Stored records

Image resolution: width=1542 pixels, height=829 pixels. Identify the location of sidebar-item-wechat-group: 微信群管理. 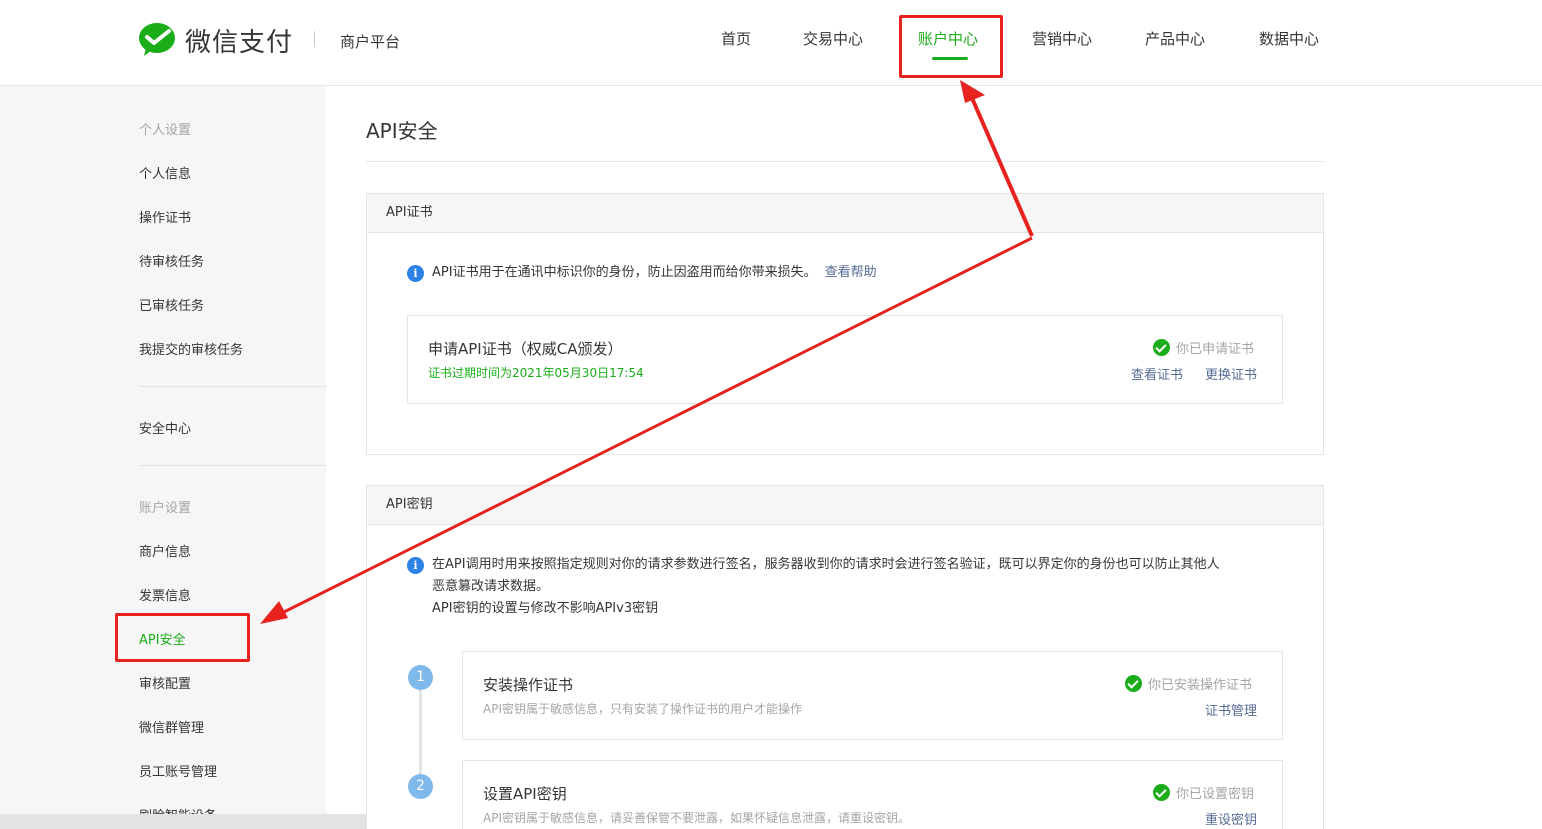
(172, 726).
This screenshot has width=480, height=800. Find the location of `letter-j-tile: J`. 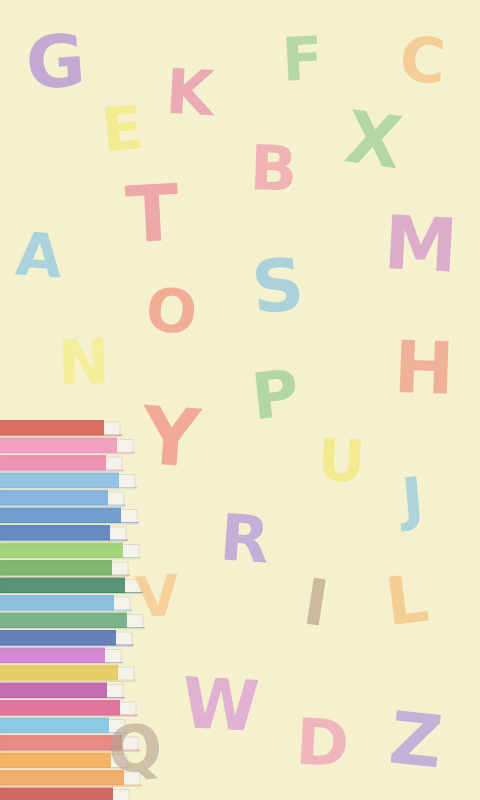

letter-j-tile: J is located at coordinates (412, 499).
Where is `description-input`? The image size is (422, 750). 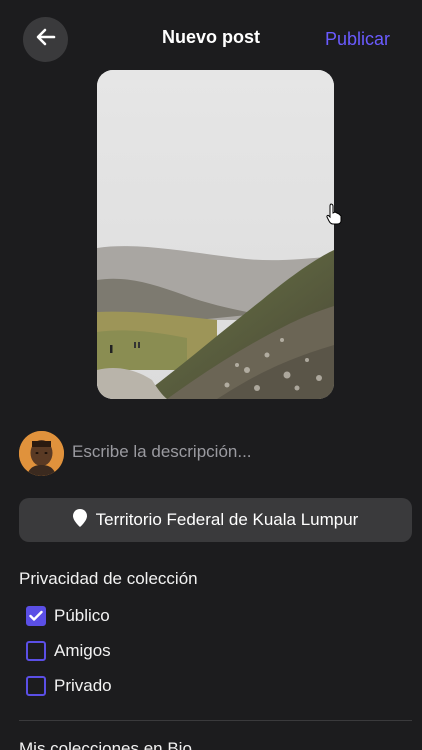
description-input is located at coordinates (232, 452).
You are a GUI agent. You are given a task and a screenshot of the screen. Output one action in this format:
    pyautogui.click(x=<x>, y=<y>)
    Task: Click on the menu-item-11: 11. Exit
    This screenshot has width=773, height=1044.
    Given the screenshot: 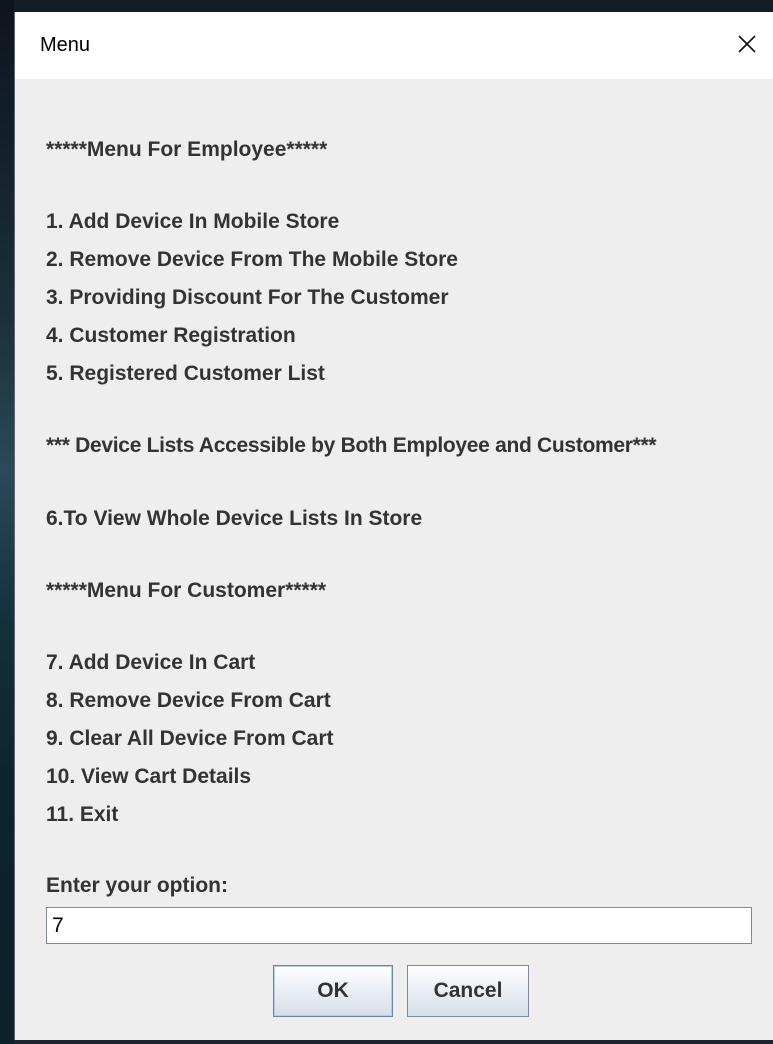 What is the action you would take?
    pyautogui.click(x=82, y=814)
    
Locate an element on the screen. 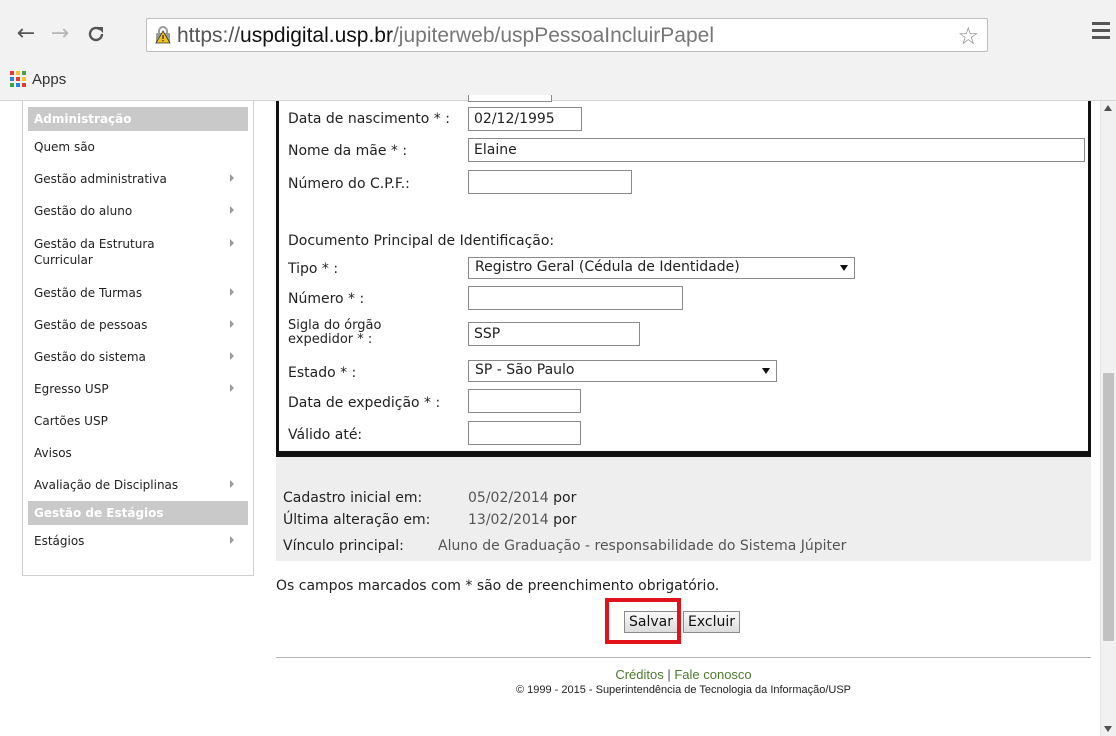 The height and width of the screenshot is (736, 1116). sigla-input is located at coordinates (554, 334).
...
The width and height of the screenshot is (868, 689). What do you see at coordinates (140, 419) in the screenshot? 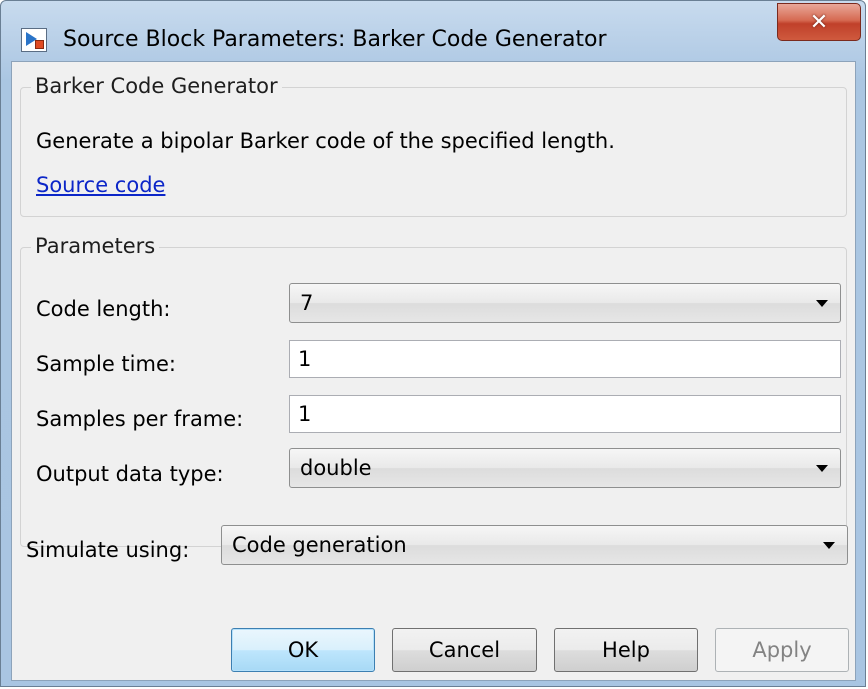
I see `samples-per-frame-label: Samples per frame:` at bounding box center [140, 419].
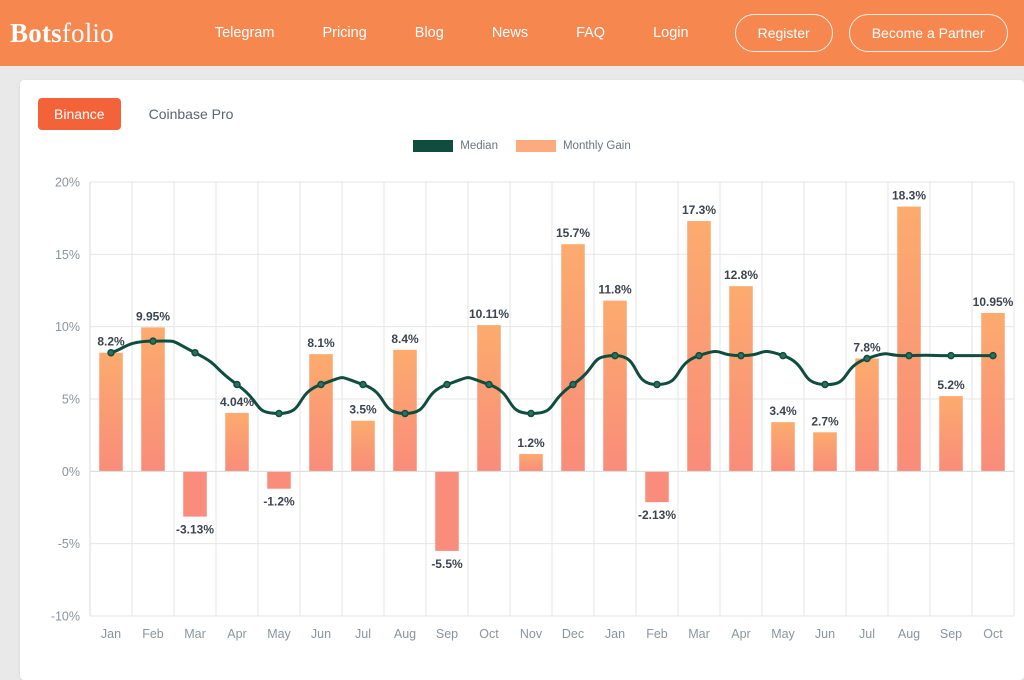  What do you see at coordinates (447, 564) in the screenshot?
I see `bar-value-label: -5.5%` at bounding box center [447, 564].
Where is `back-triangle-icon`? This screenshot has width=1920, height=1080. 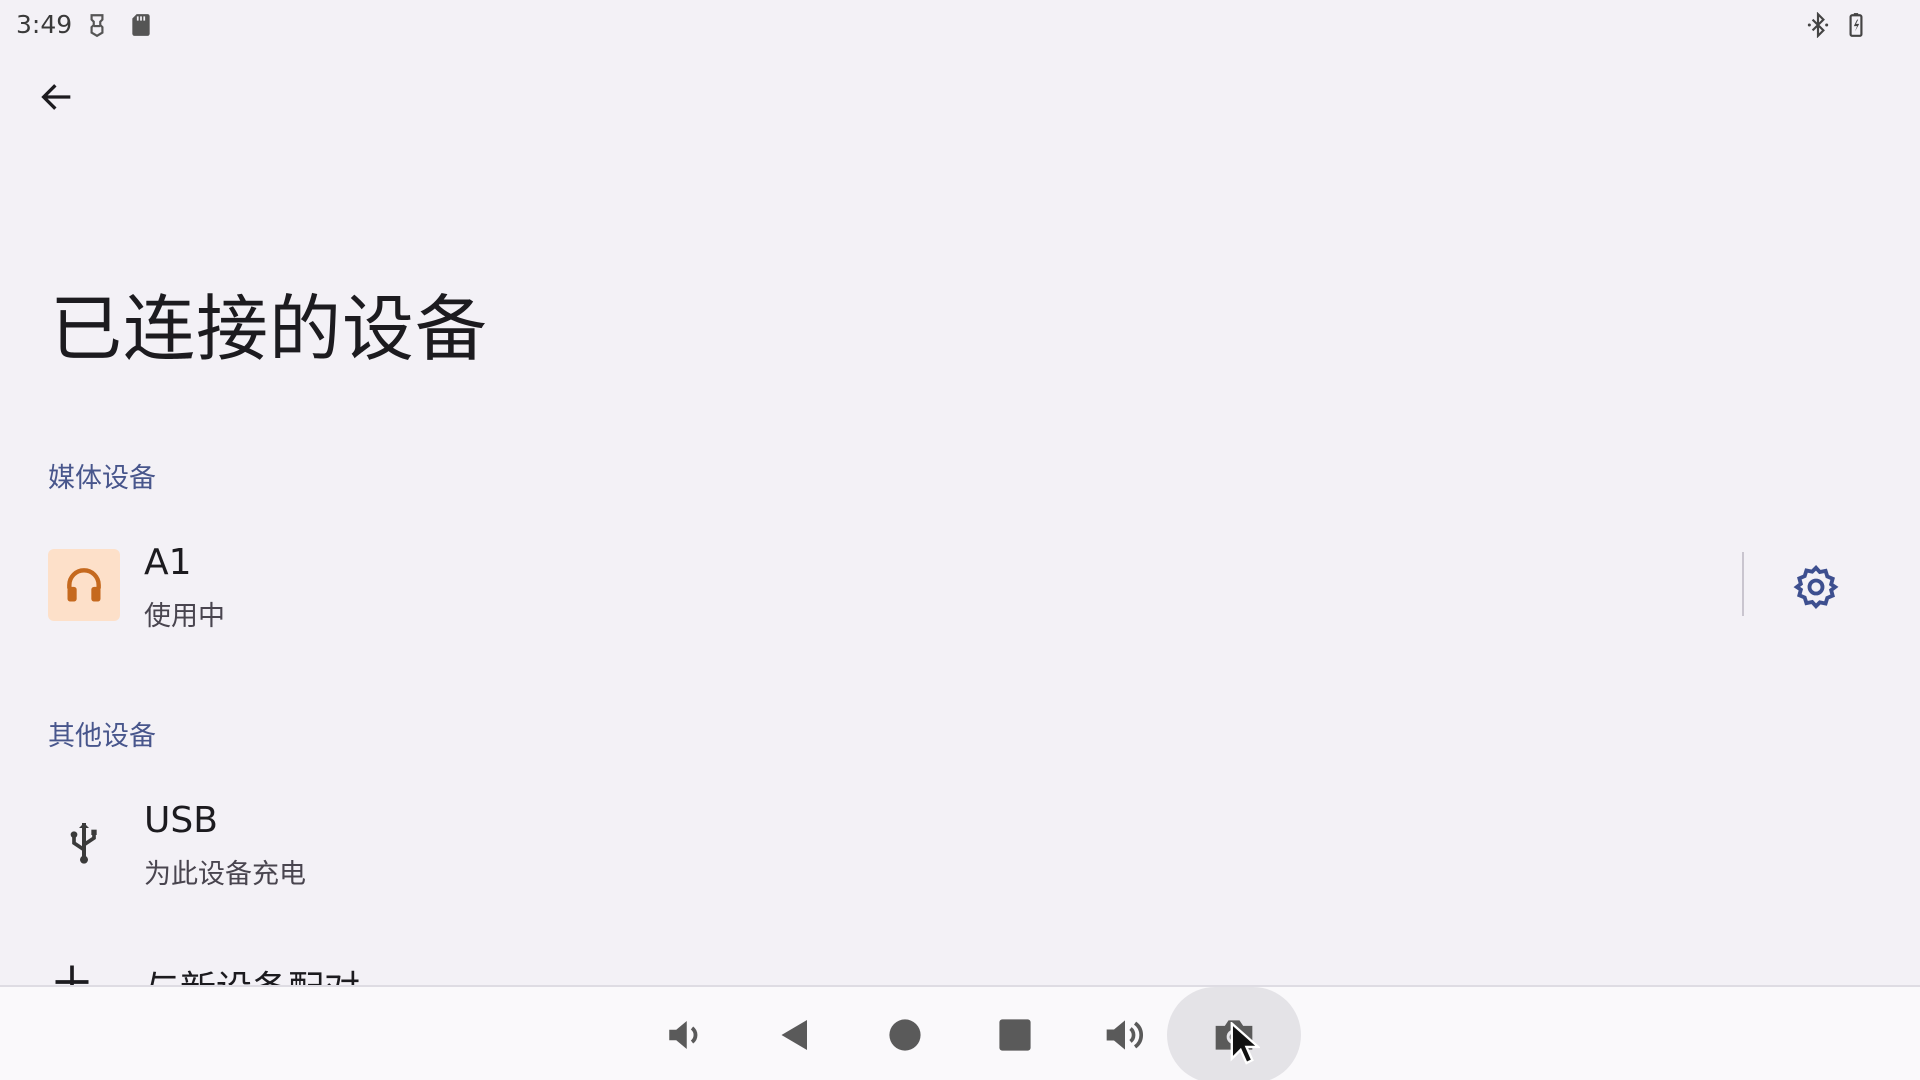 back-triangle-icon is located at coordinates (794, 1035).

◆ WHAT NEEDS TO BE DONE: Output everything in the records from the line containing "Image resolution: width=1542" down to the line containing "description-input is located", both included, reproduced character for character. Omit the pictures.

◆ SOLUTION TO THIS TASK:
Image resolution: width=1542 pixels, height=829 pixels. Identify the location of sidebar-item-wechat-group: 微信群管理. 
(172, 726).
This screenshot has width=480, height=800. Find the location of `letter-j-tile: J`. 

letter-j-tile: J is located at coordinates (412, 499).
Where is `description-input`? The image size is (422, 750). 
description-input is located at coordinates (232, 452).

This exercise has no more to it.